→ **Document extract**
In short, randomized trials have seen a very limited adoption in education, for very good reason. They are not a terribly informative way to address many educational questions. Nevertheless, they do have a role to play, in examining such relatively standardized therapies as e-learning (Cook et al. 2008), and simulation (maybe) (Issenberg et al. 2005). Even here, however, just about every attempt to conduct a systematic review of an educational area to determine overall if it “works”, has become mired in specificity. The reviews by Cook et al. (2008) and Ruiz et al. (2009) related to e-learning and animation are exceptional. But of the 9 published BEME reviews, only one was able to estimate an overall effect. Ironically, this was a review of predictive validity of assessment methods, based on correlational studies (Hamdy et al. 2006).

But no one would suggest that we abandon educational experiments although a few people (Regehr 2010; Mennin 2010), have suggested, or at least implied, just that. I don’t agree. Educational experiments can provide useful information that cannot be learned any other way. Cook et al. (2008) review is one example of the utility of experiments; the active research program of Mayer (1997) is another. But it is critical to recognize that is is not randomization per se that is critical to the quality of educational experiments, or that the methods of clinical experimental research can and should be adopted wholesale into the educational setting.

David Cook, in this issue’s Reflections article, reflects carefully on the specific characteristics of the educational environment, and examines the question of what aspects of design are critical in the conduct of experimental studies in education. In doing so, he has created a masterpiece of scholarship, drawing from sources spanning several decades, from the classic tomes of experimental design (which, by the way, originated in education, with Campbell and Stanley 1983), to contemporary sources. He points out the fallacy in the assumption that randomization is the magic bullet, and carefully elucidates various special aspects of the educational environment that require different approaches to design and analysis.

This is an informative, state of the art, paper. It should be required reading for anyone venturing into the dangerous waters of educational interventions. I m delighted to see it in the pages of AHSE.

→ **Extracted entries**
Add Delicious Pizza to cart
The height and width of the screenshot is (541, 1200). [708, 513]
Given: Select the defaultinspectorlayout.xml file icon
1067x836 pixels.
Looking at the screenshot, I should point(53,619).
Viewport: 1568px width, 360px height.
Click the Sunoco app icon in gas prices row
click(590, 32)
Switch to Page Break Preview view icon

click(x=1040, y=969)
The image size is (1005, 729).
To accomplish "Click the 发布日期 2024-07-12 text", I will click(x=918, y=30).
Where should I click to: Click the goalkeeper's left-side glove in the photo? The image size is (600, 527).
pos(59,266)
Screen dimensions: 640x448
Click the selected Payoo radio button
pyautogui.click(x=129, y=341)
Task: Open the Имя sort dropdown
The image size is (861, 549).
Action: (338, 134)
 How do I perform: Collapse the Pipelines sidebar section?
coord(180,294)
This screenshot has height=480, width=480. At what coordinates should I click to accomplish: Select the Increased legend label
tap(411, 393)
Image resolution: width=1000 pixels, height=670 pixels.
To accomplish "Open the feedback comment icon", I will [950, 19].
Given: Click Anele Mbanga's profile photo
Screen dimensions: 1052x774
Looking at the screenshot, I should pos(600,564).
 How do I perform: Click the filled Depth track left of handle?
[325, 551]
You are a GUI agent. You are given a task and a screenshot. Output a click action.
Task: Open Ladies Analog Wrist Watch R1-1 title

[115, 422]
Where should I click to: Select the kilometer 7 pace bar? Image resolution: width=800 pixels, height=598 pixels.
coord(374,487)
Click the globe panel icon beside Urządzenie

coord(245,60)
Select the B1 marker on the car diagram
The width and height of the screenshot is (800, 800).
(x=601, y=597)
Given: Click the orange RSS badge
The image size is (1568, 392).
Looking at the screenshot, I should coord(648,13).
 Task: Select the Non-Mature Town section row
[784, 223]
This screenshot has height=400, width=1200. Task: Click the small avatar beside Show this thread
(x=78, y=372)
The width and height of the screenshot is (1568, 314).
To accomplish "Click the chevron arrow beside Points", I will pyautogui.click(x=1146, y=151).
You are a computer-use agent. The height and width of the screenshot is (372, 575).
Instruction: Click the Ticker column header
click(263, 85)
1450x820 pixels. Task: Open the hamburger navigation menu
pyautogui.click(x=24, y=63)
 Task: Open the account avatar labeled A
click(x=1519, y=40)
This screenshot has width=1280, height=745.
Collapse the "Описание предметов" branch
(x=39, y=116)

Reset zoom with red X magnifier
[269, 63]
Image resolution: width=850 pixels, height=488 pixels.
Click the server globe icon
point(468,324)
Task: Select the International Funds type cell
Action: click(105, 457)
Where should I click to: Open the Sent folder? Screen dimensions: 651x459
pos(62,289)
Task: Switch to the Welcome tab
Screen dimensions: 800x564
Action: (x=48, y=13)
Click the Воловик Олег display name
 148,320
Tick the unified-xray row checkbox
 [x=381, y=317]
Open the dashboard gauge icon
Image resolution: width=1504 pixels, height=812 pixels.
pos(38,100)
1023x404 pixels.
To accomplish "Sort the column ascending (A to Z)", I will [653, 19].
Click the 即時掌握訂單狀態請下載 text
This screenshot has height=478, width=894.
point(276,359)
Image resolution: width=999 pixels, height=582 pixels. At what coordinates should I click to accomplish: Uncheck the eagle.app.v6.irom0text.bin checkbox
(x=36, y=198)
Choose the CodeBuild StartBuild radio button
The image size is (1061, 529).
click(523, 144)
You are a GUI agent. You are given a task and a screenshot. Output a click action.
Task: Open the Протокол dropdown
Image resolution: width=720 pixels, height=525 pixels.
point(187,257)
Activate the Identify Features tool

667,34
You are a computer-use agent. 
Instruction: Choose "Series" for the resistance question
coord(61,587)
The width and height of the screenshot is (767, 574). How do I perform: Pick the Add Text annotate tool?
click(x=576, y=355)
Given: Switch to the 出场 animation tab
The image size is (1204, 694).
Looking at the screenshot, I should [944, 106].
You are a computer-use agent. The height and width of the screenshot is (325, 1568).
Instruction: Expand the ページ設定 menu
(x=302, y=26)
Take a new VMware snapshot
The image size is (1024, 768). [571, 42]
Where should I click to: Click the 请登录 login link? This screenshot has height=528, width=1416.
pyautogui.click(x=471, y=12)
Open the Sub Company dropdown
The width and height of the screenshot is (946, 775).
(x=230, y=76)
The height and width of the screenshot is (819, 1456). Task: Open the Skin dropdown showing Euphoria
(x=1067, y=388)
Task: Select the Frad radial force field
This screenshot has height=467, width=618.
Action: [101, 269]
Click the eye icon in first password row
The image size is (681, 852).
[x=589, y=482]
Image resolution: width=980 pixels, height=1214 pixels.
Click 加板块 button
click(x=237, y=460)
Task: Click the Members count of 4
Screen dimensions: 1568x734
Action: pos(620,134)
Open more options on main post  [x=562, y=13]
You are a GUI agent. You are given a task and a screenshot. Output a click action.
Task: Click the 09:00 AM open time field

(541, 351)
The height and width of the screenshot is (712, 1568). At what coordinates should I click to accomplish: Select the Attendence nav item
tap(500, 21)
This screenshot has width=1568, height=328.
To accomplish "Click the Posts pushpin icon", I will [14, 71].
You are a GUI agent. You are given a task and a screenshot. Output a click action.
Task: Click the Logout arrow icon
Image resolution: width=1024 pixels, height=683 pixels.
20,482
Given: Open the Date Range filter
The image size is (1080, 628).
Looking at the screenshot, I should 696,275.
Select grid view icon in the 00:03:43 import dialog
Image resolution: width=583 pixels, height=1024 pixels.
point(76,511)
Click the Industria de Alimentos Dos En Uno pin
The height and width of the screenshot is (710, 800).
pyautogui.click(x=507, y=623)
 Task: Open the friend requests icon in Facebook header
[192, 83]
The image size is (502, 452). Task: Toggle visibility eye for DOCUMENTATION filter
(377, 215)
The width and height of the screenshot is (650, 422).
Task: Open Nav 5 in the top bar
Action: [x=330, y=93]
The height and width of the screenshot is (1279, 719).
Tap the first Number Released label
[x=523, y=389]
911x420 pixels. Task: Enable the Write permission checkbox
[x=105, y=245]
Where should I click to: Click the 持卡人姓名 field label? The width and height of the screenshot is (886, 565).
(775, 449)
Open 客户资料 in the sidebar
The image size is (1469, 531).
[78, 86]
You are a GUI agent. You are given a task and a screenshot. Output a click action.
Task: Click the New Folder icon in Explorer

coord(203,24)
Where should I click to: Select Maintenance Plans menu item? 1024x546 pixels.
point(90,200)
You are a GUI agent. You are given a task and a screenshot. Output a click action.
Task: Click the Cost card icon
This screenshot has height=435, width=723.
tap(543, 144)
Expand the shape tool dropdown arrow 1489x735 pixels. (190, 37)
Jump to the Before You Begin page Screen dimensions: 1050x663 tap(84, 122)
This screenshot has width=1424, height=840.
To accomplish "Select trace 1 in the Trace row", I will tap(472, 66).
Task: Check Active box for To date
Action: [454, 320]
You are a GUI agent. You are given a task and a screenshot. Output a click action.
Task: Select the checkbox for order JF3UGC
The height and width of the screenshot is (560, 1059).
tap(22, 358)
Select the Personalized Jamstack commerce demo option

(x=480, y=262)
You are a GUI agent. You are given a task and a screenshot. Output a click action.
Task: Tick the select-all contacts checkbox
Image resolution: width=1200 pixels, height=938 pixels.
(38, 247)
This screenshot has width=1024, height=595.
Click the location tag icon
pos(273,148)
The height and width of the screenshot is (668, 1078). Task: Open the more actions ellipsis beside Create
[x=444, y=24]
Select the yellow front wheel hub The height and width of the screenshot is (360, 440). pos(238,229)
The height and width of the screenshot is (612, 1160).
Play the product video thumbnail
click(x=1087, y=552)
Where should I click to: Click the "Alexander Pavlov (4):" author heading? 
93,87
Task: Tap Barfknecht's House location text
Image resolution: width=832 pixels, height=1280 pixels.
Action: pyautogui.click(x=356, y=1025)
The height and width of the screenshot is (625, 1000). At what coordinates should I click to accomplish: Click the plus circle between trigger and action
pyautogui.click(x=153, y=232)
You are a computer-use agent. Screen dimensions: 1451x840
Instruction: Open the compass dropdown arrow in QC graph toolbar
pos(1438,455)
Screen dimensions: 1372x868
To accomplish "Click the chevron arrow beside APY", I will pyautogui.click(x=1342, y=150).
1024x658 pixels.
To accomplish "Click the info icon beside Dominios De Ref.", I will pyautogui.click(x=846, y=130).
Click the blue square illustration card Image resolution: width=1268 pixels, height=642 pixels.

→ **Task instructions**
Answer from the text on educational experiments:
1. How many BEME reviews does the text say were published, and how many of them could estimate an overall effect?
2. Which two sources are cited as having suggested or implied abandoning educational experiments?
3. Who wrote this issue's Reflections article?

→ **Answer for this exercise**
1. Nine were published, and only one could estimate an overall effect.
2. Regehr 2010 and Mennin 2010.
3. David Cook.